Get the exact UTC offset for any IANA timezone at a specified instant, including DST adjustments and fractional offsets.

Instructions

Exact UTC offset of a timezone at a given instant (DST-aware). Handles fractional offsets like India +05:30 and Nepal +05:45.

Input Schema

TableJSON Schema
NameRequiredDescriptionDefault
instantNoISO 8601 or natural language. Defaults to now.
timezoneYesIANA timezone.
Behavior2/5

Does the description disclose side effects, auth requirements, rate limits, or destructive behavior?

No annotations are provided, so the description carries the full burden. It mentions DST-awareness and fractional offset handling, but it does not disclose potential behavioral traits such as error handling for invalid timezones, rate limits, authentication needs, or the format of the returned offset. The description is minimal and lacks depth beyond the core function.

Agents need to know what a tool does to the world before calling it. Descriptions should go beyond structured annotations to explain consequences.

Conciseness5/5

Is the description appropriately sized, front-loaded, and free of redundancy?

The description is two concise sentences that front-load the core purpose and include a helpful example of fractional offsets. Every word adds value, with no redundant or tangential information.
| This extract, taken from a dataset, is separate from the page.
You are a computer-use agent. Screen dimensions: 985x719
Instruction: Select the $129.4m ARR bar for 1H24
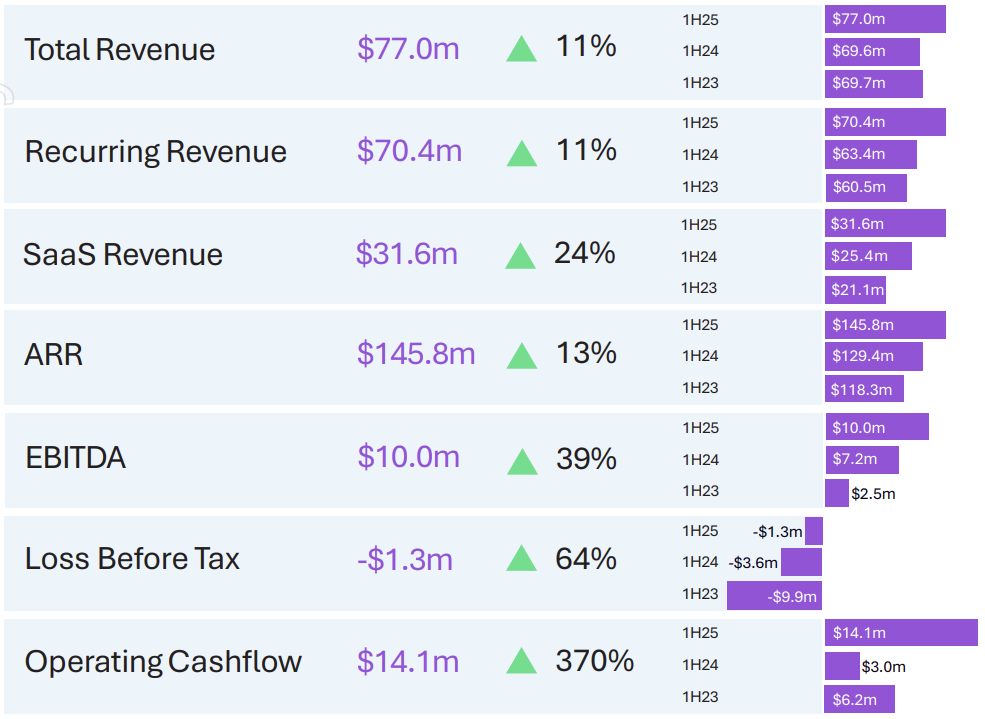pos(873,356)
Shorter descriptions cost fewer tokens and are easier for agents to parse. Every sentence should earn its place.

Completeness3/5

Given the tool's complexity, does the description cover enough for an agent to succeed on first attempt?
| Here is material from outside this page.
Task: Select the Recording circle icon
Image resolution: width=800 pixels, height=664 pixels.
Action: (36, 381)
For a simple tool with 2 parameters and no output schema, the description covers the essential purpose and DST-awareness. However, it does not specify the return format (e.g., string like '+05:30'), error scenarios, or edge cases. While minimal, it is adequate for a straightforward tool.
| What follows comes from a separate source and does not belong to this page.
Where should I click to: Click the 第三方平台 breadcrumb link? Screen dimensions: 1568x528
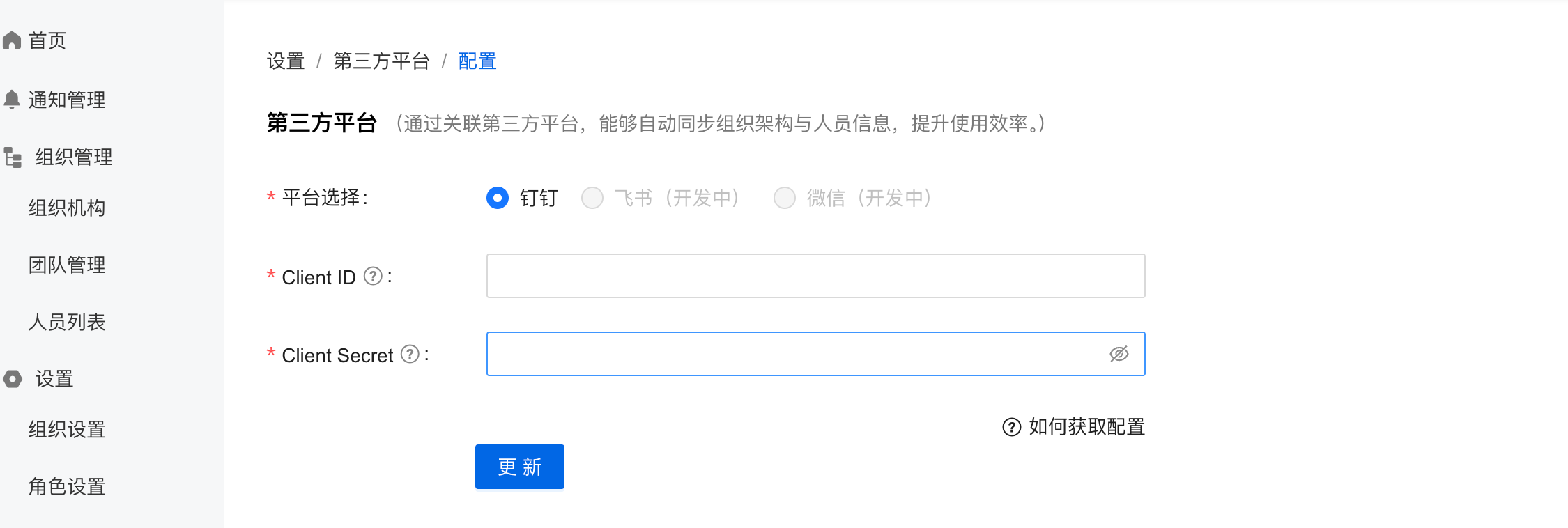pyautogui.click(x=381, y=61)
Complex tools with many parameters or behaviors need more documentation. Simple tools need less. This dimension scales expectations accordingly.

Parameters3/5

Does the description clarify parameter syntax, constraints, interactions, or defaults beyond what the schema provides?

Schema description coverage is 100%, providing descriptions for both parameters (instant and timezone). The description adds that instant defaults to 'now' and references IANA timezones, but it does not add significant new meaning beyond the schema. The baseline of 3 is appropriate.

Input schemas describe structure but not intent. Descriptions should explain non-obvious parameter relationships and valid value ranges.

Purpose5/5

Does the description clearly state what the tool does and how it differs from similar tools?

The description clearly states the tool returns the exact UTC offset of a timezone at a given instant, with DST awareness, and specifically highlights handling of fractional offsets like India +05:30 and Nepal +05:45. This differentiates it from sibling tools like convert_timezone (which converts time) or list_timezones (which lists names).

Agents choose between tools based on descriptions. A clear purpose with a specific verb and resource helps agents select the right tool.

Usage Guidelines3/5

Does the description explain when to use this tool, when not to, or what alternatives exist?

The description implies the tool should be used to get the UTC offset at a specific instant, but it does not provide explicit guidance on when to use it versus similar sibling tools (e.g., lookup_timezone) or when not to use it. No alternatives are mentioned, so the usage context is only implicitly clear.

Agents often have multiple tools that could apply. Explicit usage guidance like "use X instead of Y when Z" prevents misuse.